Particulate-based magnetic recording media include a granular pigment. Popular pigments are metal oxides, ferromagnetic metal oxides, and ferromagnetic metal alloys. Different pigments have different surface properties; the metal particles often have a strongly basic surface. Recording media often utilize ferromagnetic particles in the formulations such as gamma iron oxide (γ-Fe₂O₃), magnetite (Fe₃O₄), cobalt-doped iron oxides, or ferromagnetic metal or metal alloy powders, along with carbon black particles.
In certain designs, the magnetic coating is formed as a single thin layer directly onto a non-magnetic substrate. However, many magnetic recording media now form the front coating as a dual layer construction, including a support layer or sublayer formed on the substrate and a thin magnetic recording layer or upper layer formed directly on the support or lower layer. With this construction, the support layer is typically non-magnetic or substantially non-magnetic, generally comprised of at least one non-magnetic powder and a binder. Conversely, the magnetic recording layer comprises a magnetic metal particle powder or pigment dispersed in a polymeric binder. Both the magnetic recording layer and the support layer of dual layer magnetic recording media typically include a binder composition or binder system. The binder system performs such functions as dispersing the particulate materials, increasing adhesion between layers and to the substrate, improving gloss and the like. As might be expected, the formulation specifics as well as coating of the binder compositions to an appropriate substrate are highly complex, and vary from manufacturer to manufacturer; however, most binders include such materials as thermoplastic materials.
Magnetic recording media may also have a backside coating applied to the opposing side of the non-magnetic substrate in order to improve the durability, conductivity, and tracking characteristics of the media.
One relatively new type of macromolecule is known as a carbon nanotube. Carbon nanotubes are large macromolecules of unique shape. They are long thin cylinders of carbon, which are often described as analogous to a hexagonal lattice of carbon rolled into a cylinder, and have a hemispherical “cap” at the end of the cylinder. The nanotubes may include single cylindrical walls or multiple cylindrical walls, i.e., cylinders inside of cylinders.

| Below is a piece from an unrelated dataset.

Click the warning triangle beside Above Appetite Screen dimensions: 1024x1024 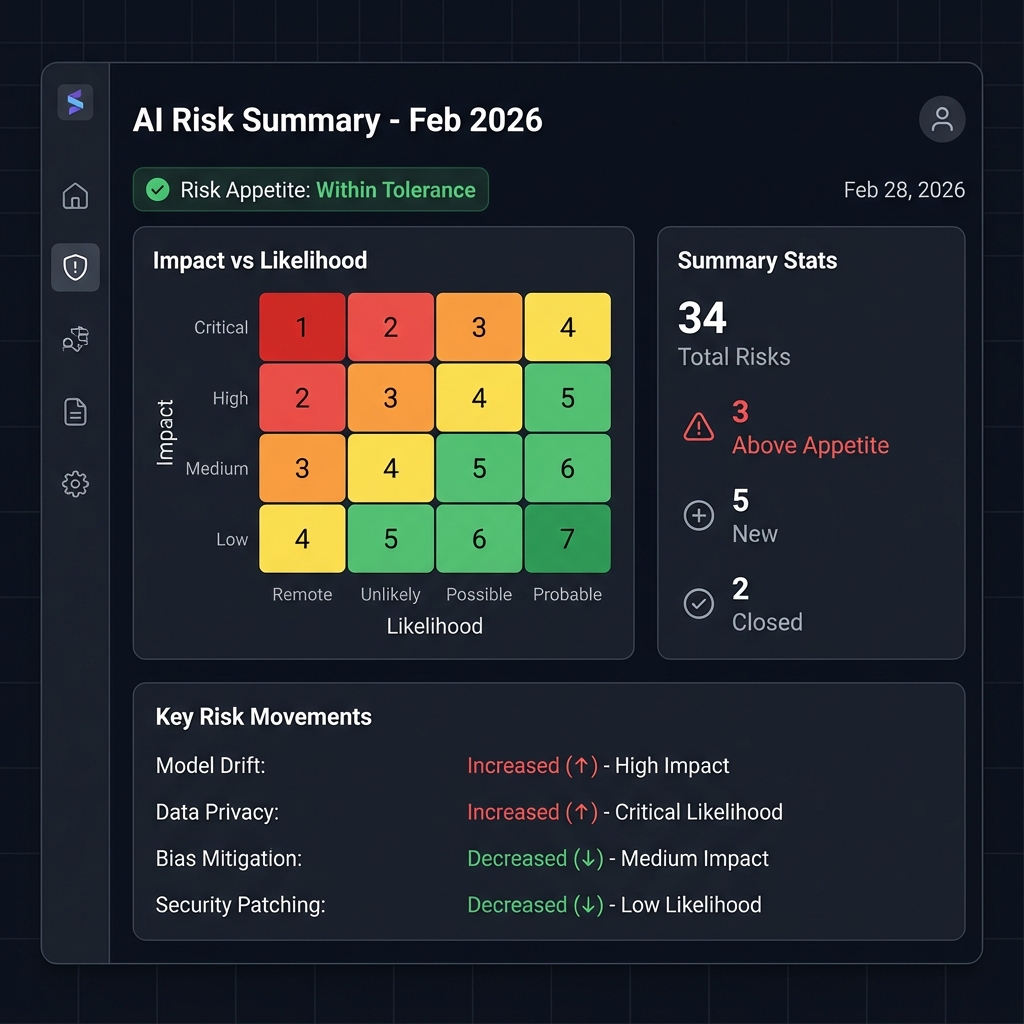coord(698,427)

Nanotubes are very strong, are light stable and thermally stable, and chemically inert.
For the first time, it has now been discovered that carbon nanotubes may be useful in coatings for magnetic recording media.

SUMMARY OF THE INVENTION

The invention provides a magnetic recording medium wherein at least one layer comprises carbon nanotubes.
More specifically, the invention provides a single layer magnetic recording medium in which the magnetic recording layer contains carbon nanotubes, and further provides a dual-layer magnetic recording medium wherein at least one of the layers comprises carbon nanotubes.
In one embodiment, the invention provides a magnetic recording medium comprising a substrate having coated thereon a front coat having at least one coating containing a pigment and a binder system therefore, wherein the coating contains carbon nanotubes.
In another embodiment, the magnetic recording medium is a dual layer magnetic recording medium comprising a substrate having a front coat coated on one surface thereof, wherein said front coat comprises a magnetic recording layer and a support layer, wherein at least one of said magnetic recording layer and the support layer comprises carbon nanotubes.
In another embodiment, the magnetic recording medium is a dual layer magnetic recording medium having a magnetic recording layer and a support layer wherein the support comprises carbon nanotubes.
In another embodiment, the magnetic recording medium is a dual layer magnetic recording medium having a magnetic recording layer and a support layer wherein both the magnetic recording layer and the support layer comprise carbon nanotubes,
In another embodiment, the magnetic recording medium is a single layer magnetic recording medium comprising a substrate having a front coat coated on one surface thereof, wherein the front coat comprises a sole layer which is a magnetic recording layer, such magnetic recording layer comprising carbon nanotubes.
The magnetic recording medium may be a magnetic recording tape. Such magnetic recording tape may be single layer or dual-layer.
These terms when used herein have the following meanings.
1. The term “carbon nanotube(s)” is used to mean macromolecules of carbon, coiled into cylinders, including single cylindrical wall tubes (SWNTs) and multiple cylindrical wall tubes (MWNTs).
2. The term “coating composition” means a composition suitable for coating onto a substrate.
3. The term “coating” refers to a coated composition or compound.
4. The term “layer” refers to a film or a coated or deposited compound or composition placed on a substrate or atop another layer.
5. The term “coercivity” means the intensity of the magnetic field needed to reduce the magnetization of a ferromagnetic material to zero after it has reached saturation, taken at a saturation field strength of 10,000 Oersteds.
6. The term “Oersted”, abbreviated as Oe, refers to a unit of magnetic field equal to (¼πn) kA/m.
7. The terms “coated composition” refers to a composition which includes one or more compounds, which may be the result of one or more evaporative processes and one or more passages through the coating apparatus.
8. The term “squareness” is defined as the ratio of the sample's moment at zero field after saturation with a field of 10000 Oe, to the moment at 10000 Oe, when measured and saturated in the direction parallel to the tape length.
9. The term “remanence-thickness product” or Mr*t is defined as the moment per unit tape area, measured in memu/cm², measured at zero field after saturation in a field of 10000 Oe, with both measurement and saturation parallel to the tape length.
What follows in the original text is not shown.